EXERCISE INSTRUCTIONS:
Extract and reproduce verbatim the lines from the beginning of the records through the one containing "pyautogui.click(x=864, y=75)", inclusive.

THE INPUT:
-- START --

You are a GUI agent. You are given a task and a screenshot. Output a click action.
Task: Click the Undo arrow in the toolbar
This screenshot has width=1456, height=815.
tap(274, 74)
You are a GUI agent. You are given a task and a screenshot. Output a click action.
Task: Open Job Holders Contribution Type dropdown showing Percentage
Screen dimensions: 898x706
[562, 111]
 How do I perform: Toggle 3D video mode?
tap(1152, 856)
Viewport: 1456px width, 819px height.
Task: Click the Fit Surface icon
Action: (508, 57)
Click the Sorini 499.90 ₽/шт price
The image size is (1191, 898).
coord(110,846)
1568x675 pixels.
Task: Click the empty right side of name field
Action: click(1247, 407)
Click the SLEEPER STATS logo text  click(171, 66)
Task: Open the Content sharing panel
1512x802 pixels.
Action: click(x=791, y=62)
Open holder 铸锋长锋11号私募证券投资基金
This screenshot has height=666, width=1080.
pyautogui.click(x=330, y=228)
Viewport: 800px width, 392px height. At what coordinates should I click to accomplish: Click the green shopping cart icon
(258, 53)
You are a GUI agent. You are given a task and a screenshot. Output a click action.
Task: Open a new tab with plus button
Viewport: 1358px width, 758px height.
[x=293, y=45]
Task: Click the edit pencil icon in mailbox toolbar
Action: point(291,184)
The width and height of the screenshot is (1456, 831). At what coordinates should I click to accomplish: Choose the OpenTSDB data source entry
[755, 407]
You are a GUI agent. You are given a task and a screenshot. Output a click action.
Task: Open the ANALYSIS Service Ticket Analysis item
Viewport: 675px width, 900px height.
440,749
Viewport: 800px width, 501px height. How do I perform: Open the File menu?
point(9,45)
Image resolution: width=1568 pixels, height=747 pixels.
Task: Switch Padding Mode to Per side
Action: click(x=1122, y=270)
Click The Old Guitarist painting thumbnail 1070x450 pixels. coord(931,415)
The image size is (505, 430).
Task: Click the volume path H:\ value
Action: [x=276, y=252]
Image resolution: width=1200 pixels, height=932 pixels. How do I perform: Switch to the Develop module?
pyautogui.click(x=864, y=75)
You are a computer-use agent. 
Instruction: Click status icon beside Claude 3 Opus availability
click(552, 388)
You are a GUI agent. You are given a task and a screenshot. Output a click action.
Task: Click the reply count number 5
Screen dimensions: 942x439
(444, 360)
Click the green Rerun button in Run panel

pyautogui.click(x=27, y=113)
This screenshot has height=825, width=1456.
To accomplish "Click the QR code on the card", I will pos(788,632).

-- END --

EXERCISE RESPONSE:
You are a GUI agent. You are given a task and a screenshot. Output a click action.
Task: Click the Undo arrow in the toolbar
This screenshot has width=1456, height=815.
tap(274, 74)
You are a GUI agent. You are given a task and a screenshot. Output a click action.
Task: Open Job Holders Contribution Type dropdown showing Percentage
Screen dimensions: 898x706
[562, 111]
 How do I perform: Toggle 3D video mode?
tap(1152, 856)
Viewport: 1456px width, 819px height.
Task: Click the Fit Surface icon
Action: (508, 57)
Click the Sorini 499.90 ₽/шт price
The image size is (1191, 898).
coord(110,846)
1568x675 pixels.
Task: Click the empty right side of name field
Action: click(1247, 407)
Click the SLEEPER STATS logo text  click(171, 66)
Task: Open the Content sharing panel
1512x802 pixels.
Action: click(x=791, y=62)
Open holder 铸锋长锋11号私募证券投资基金
This screenshot has height=666, width=1080.
pyautogui.click(x=330, y=228)
Viewport: 800px width, 392px height. At what coordinates should I click to accomplish: Click the green shopping cart icon
(258, 53)
You are a GUI agent. You are given a task and a screenshot. Output a click action.
Task: Open a new tab with plus button
Viewport: 1358px width, 758px height.
[x=293, y=45]
Task: Click the edit pencil icon in mailbox toolbar
Action: point(291,184)
The width and height of the screenshot is (1456, 831). At what coordinates should I click to accomplish: Choose the OpenTSDB data source entry
[755, 407]
You are a GUI agent. You are given a task and a screenshot. Output a click action.
Task: Open the ANALYSIS Service Ticket Analysis item
Viewport: 675px width, 900px height.
440,749
Viewport: 800px width, 501px height. How do I perform: Open the File menu?
point(9,45)
Image resolution: width=1568 pixels, height=747 pixels.
Task: Switch Padding Mode to Per side
Action: click(x=1122, y=270)
Click The Old Guitarist painting thumbnail 1070x450 pixels. coord(931,415)
The image size is (505, 430).
Task: Click the volume path H:\ value
Action: [x=276, y=252]
Image resolution: width=1200 pixels, height=932 pixels. How do I perform: Switch to the Develop module?
pyautogui.click(x=864, y=75)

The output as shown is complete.